Task: All lines from the one holding "Viewport: 1456px width, 819px height." to the end of the listing are to be output exactly, both ends included, with any pictures left out.

.....

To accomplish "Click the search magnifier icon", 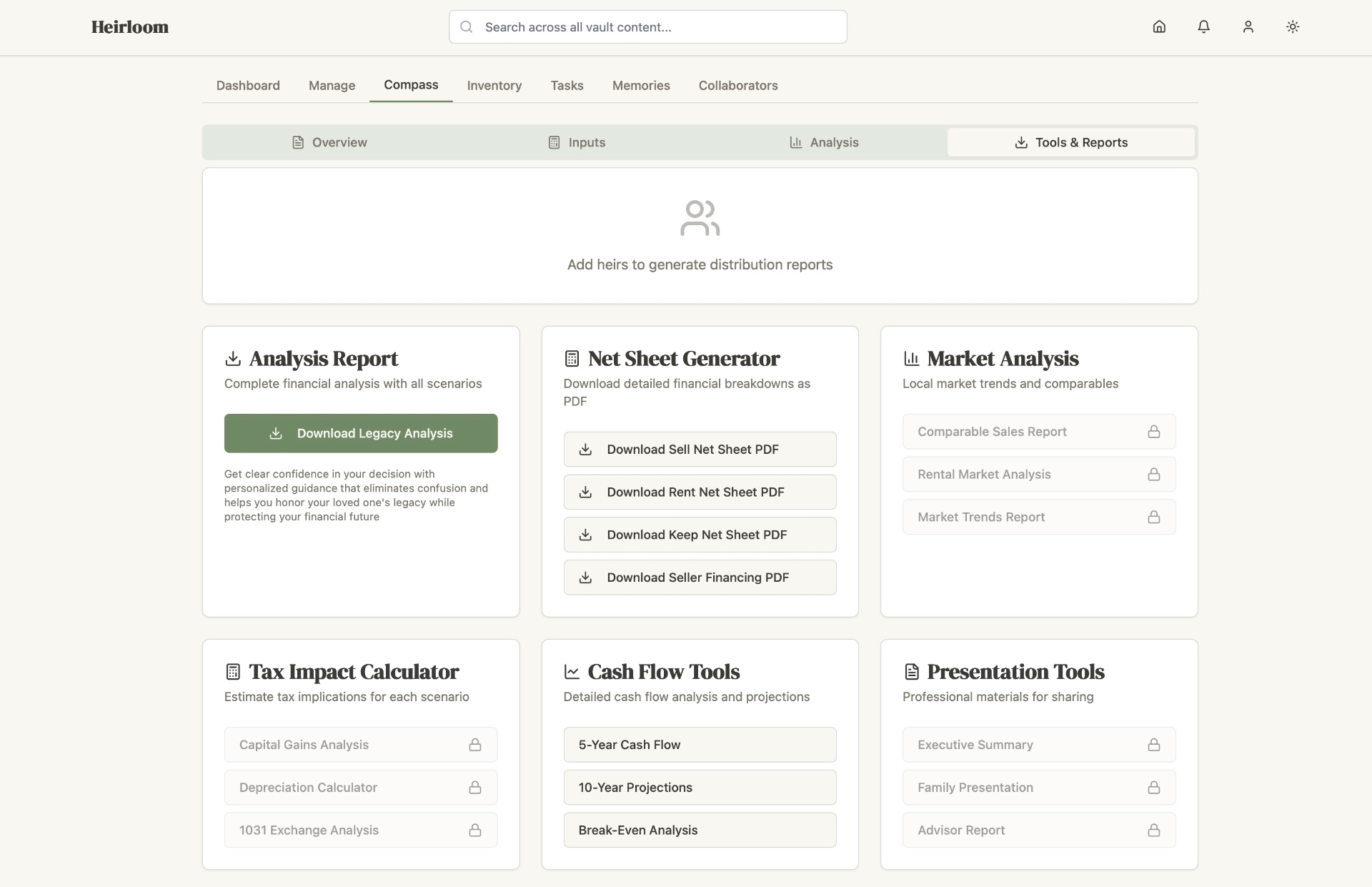I will (467, 27).
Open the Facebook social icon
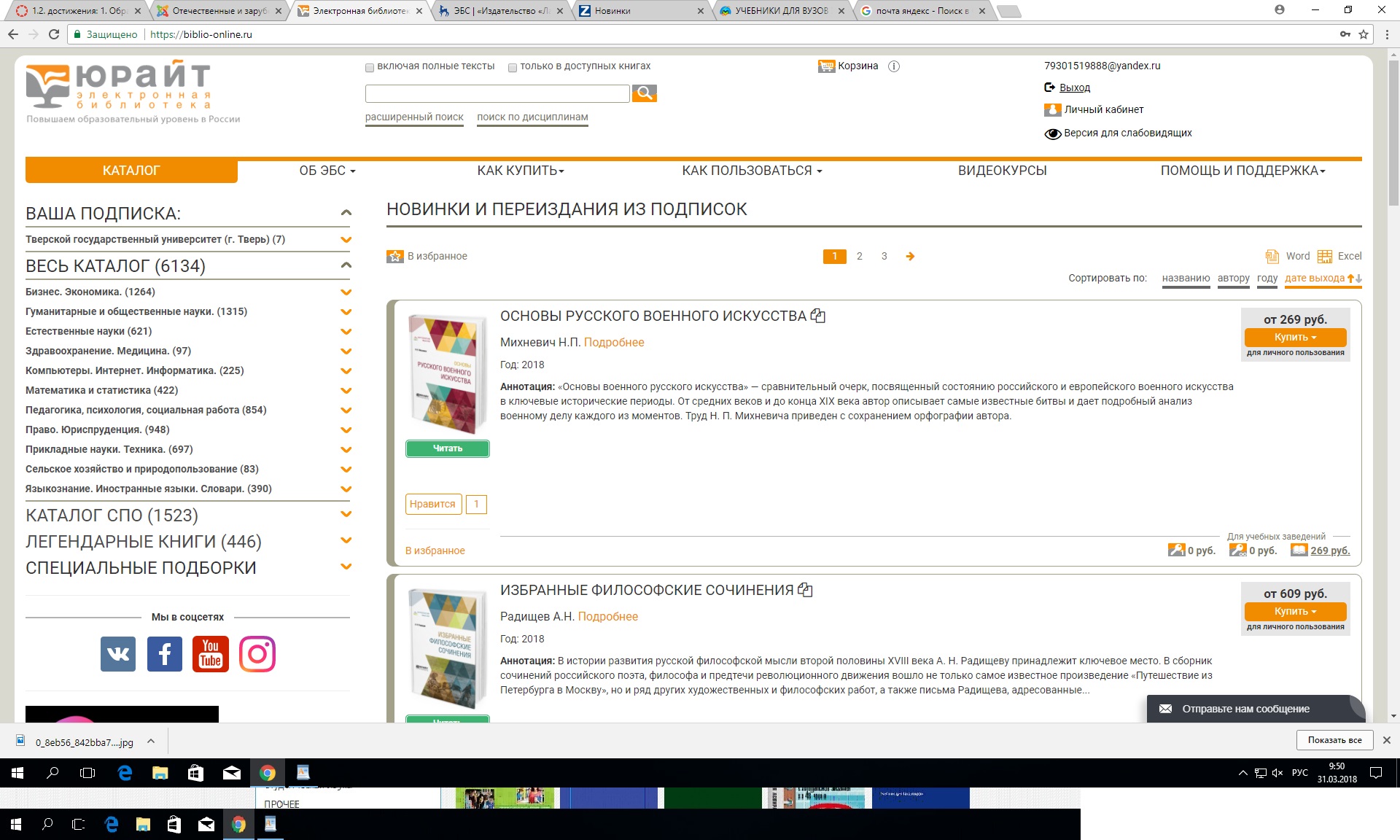The width and height of the screenshot is (1400, 840). (165, 654)

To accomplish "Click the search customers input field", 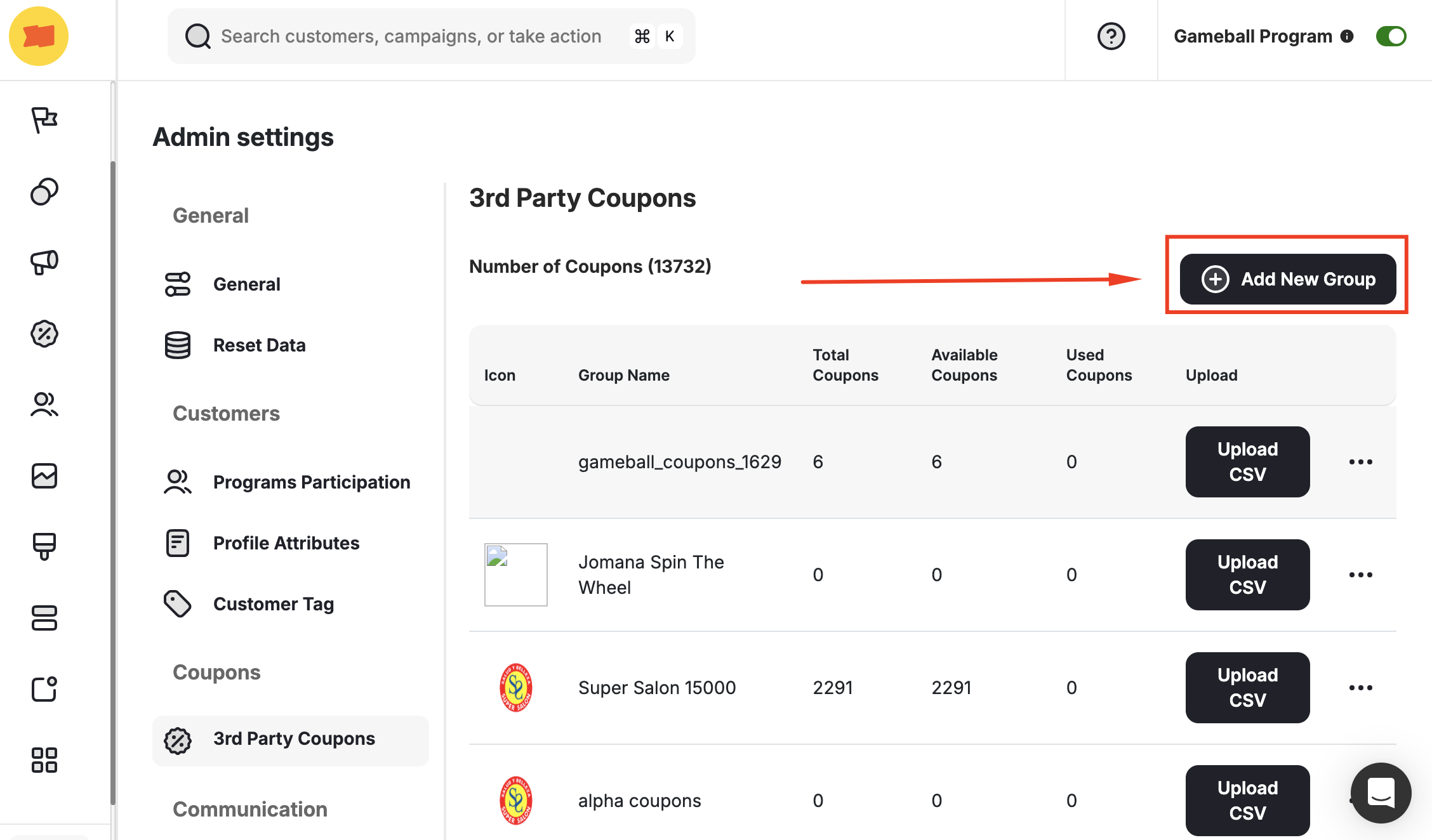I will (x=411, y=36).
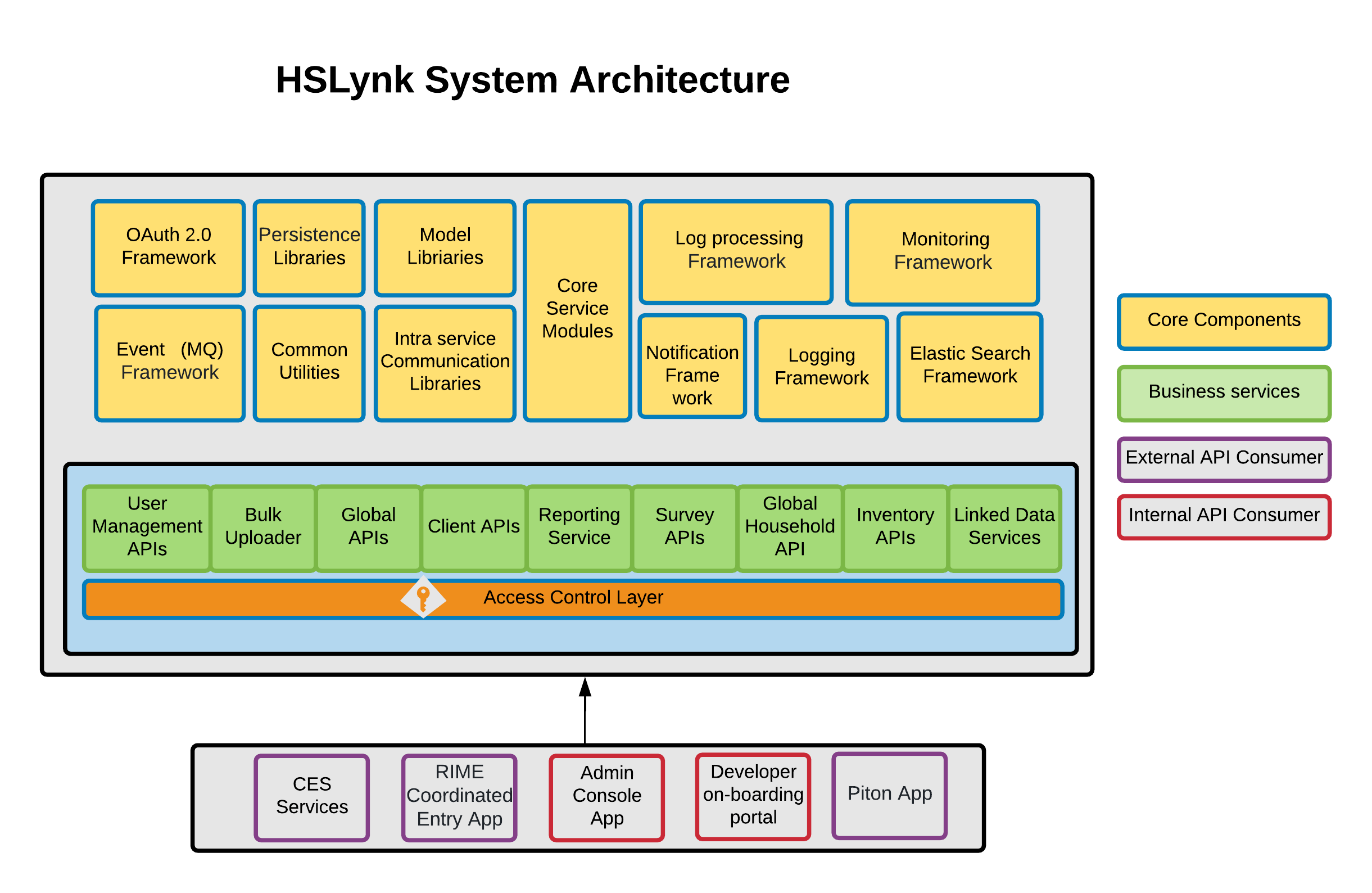Select the Log processing Framework box
Image resolution: width=1372 pixels, height=893 pixels.
point(736,250)
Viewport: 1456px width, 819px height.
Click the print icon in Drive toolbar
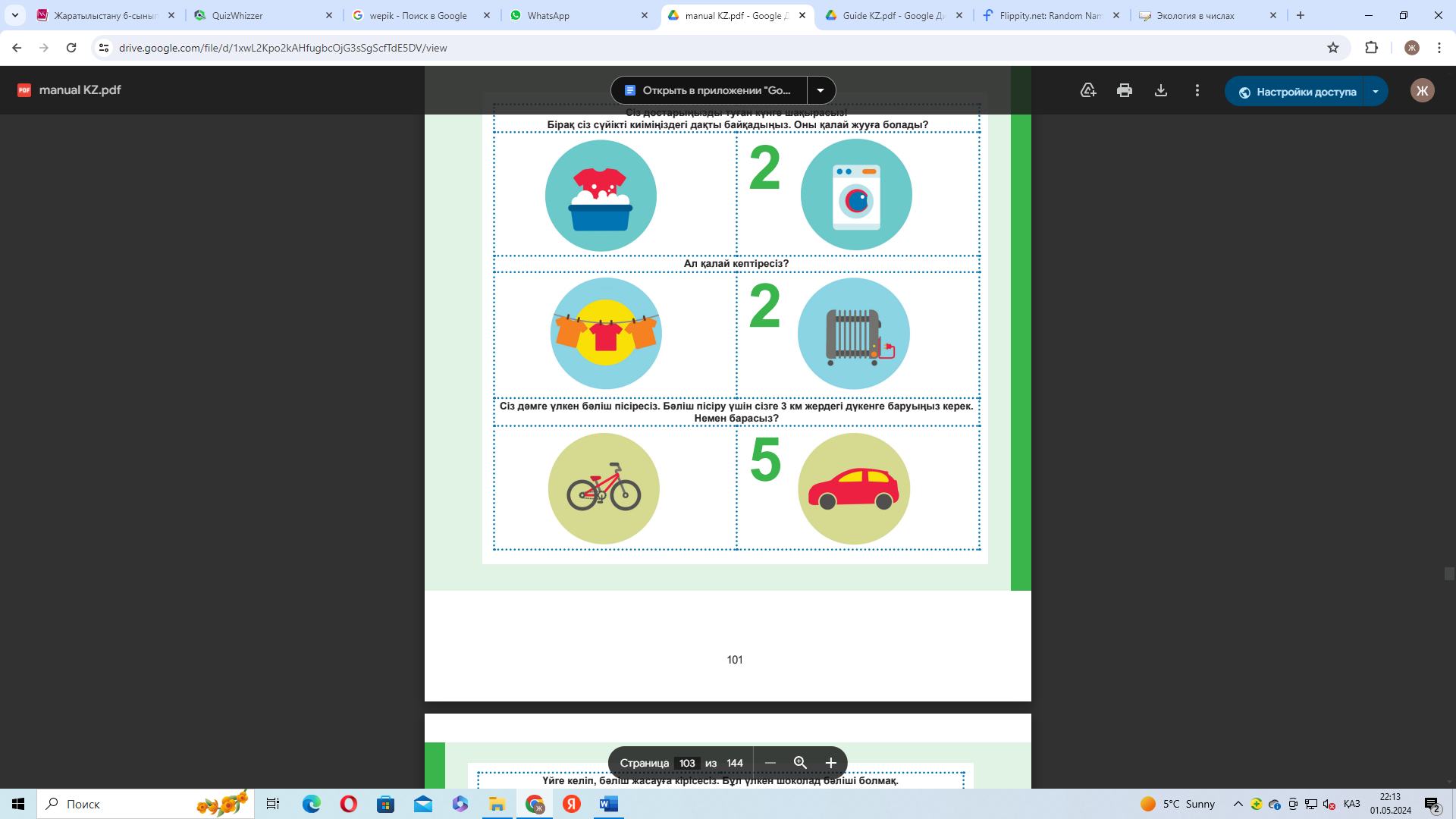1124,90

.....

Written solution:
Viewport: 1456px width, 819px height.
Click the print icon in Drive toolbar
1124,90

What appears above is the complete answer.